The “Tea Party Conservatives” should organize as a coalition within the GOP. This would provide an avenue for conserted action by the “Tea Party” without the succumbing to the weakness of becoming a third party. Acting as a coalition within the party, they would easily be the largest block of voters within the party itself. Taking back control of the party would be possible.
Tea Party Conservatives must become an organized coalition within the Republican Party. It is the avenue to regain control.
Agreed, and the way forward is to start at the local level where your voice is loudest. Otherwise the TP movement will be co-opted by the fossilized old pharts who run the GOP.
No problem...we win when we put CONSERVATIVE candidates on the ballot. I’m not sure how it works in Colorado, but in many areas; the open primary system makes it nigh impossible to get conservatives on said ballot; because Democrats cross over to vote for RINO’s. This is a deliberate strategy that they implement every four years, and it needs to be stopped. The ‘stuffing’ you mention is also a serious problem. We need to get these resolved.
We have open primaries here (VA) and it can work both ways. Another influence is to send your usual political donation directly to the conservative candidate of your choice, and not let it be filtered through the NRCC etc. I maintain that the TP is a very useful and highly effective tool - the sheer number of like-minded people the TP has energized is awesome. The Dems know this, and it is scaring them witless. Witness their scornful derision - a sure sign that they are stung.
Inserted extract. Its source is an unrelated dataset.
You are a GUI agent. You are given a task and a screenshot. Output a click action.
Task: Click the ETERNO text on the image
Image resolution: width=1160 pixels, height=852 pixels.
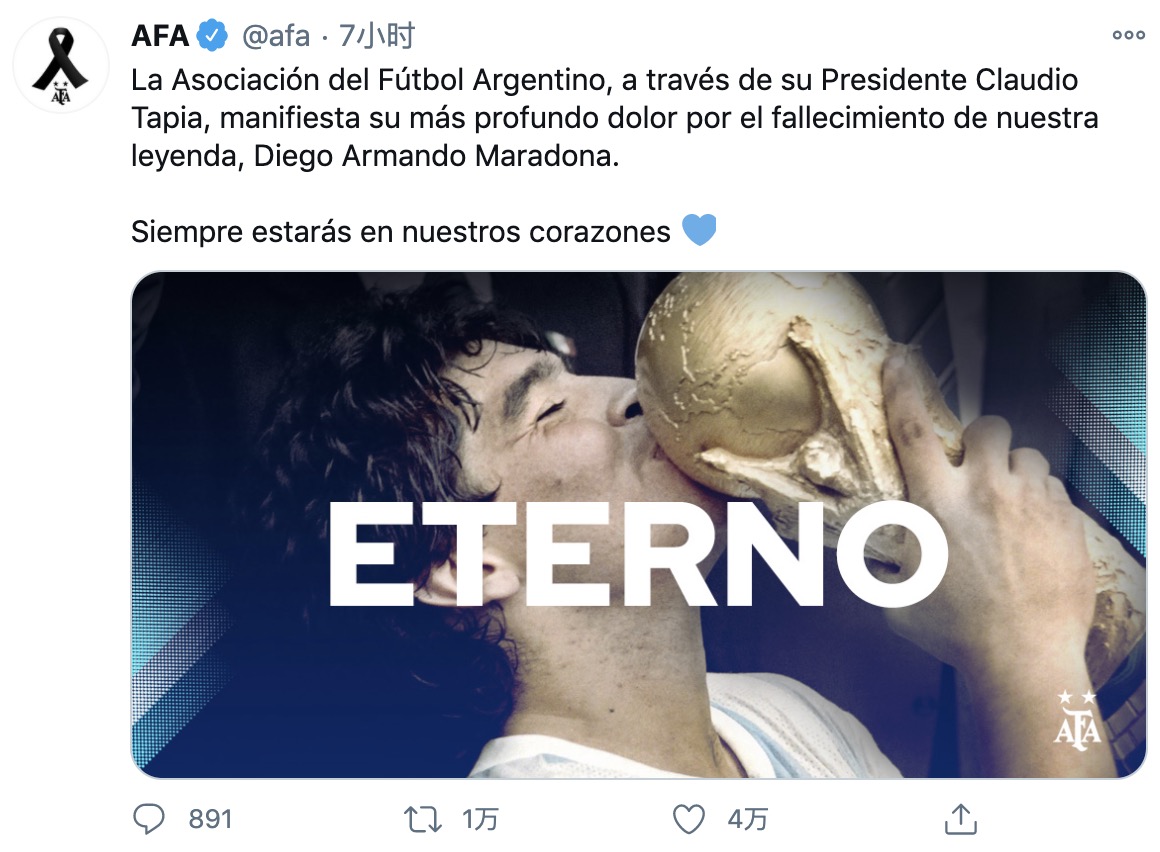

Amen. Nothing worse than watching your money being sent to Scozzafava in NY-23 recently; or the likes of Collins or Snowe in Maine.
Why don’t Republicans and Tea party activists work together for a common cause? Obviously if we are divided the Democrats will retain the Congress and BHO will be re-elected. We know this will happen as Ross Perot’s independent candidacy helped elect Bill Clinton 1992. The Democrats and the Left are solidly united behind BHO. We must be united too if we have any chance of defeated them. Here in CA I plan on voting for Chuck DeVore in the US Senate primary. But if Carly Fiorina wins the primary, I will just as enthusiastically vote for her over Barbara Boxer any day of the week. We need to get our act together and learn from history. Third parties have only served as protest movements, and siphon off votes from the dominant parties.
And what common cause would that be?
As I understand things, the Tea Party is about less government, while the Republican Party has no problem with more government, so long as it's government that does things they like.